Directions for this task> Wherever a line in the data holds the word "computer", pull that line out.

Material supplied>
• • • •

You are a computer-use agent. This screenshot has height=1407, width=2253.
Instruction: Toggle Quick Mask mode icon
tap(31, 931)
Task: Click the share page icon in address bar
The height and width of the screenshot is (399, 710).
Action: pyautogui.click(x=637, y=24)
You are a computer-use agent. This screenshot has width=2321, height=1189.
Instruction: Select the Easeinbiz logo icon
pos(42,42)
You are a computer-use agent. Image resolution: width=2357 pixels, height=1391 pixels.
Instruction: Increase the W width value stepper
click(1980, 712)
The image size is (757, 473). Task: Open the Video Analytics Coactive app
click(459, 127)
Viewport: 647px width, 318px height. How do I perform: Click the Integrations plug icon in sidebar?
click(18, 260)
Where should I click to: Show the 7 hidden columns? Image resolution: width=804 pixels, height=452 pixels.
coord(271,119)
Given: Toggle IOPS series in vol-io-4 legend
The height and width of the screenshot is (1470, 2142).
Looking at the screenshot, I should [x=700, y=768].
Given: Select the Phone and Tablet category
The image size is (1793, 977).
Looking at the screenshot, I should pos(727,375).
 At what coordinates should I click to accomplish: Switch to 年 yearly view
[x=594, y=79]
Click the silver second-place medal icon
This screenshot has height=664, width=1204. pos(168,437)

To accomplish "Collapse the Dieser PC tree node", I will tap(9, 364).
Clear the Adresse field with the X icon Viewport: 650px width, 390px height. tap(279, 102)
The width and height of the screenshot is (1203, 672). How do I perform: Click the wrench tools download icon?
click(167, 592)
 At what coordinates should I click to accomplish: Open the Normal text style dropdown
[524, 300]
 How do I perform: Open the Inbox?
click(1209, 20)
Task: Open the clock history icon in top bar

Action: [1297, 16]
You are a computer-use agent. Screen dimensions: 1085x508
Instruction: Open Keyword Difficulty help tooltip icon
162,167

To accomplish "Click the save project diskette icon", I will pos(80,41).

• • • •

Finished task>
You are a computer-use agent. This screenshot has height=1407, width=2253.
You are a computer-use agent. This screenshot has width=2321, height=1189.
You are a computer-use agent. Image resolution: width=2357 pixels, height=1391 pixels.
You are a computer-use agent. Screen dimensions: 1085x508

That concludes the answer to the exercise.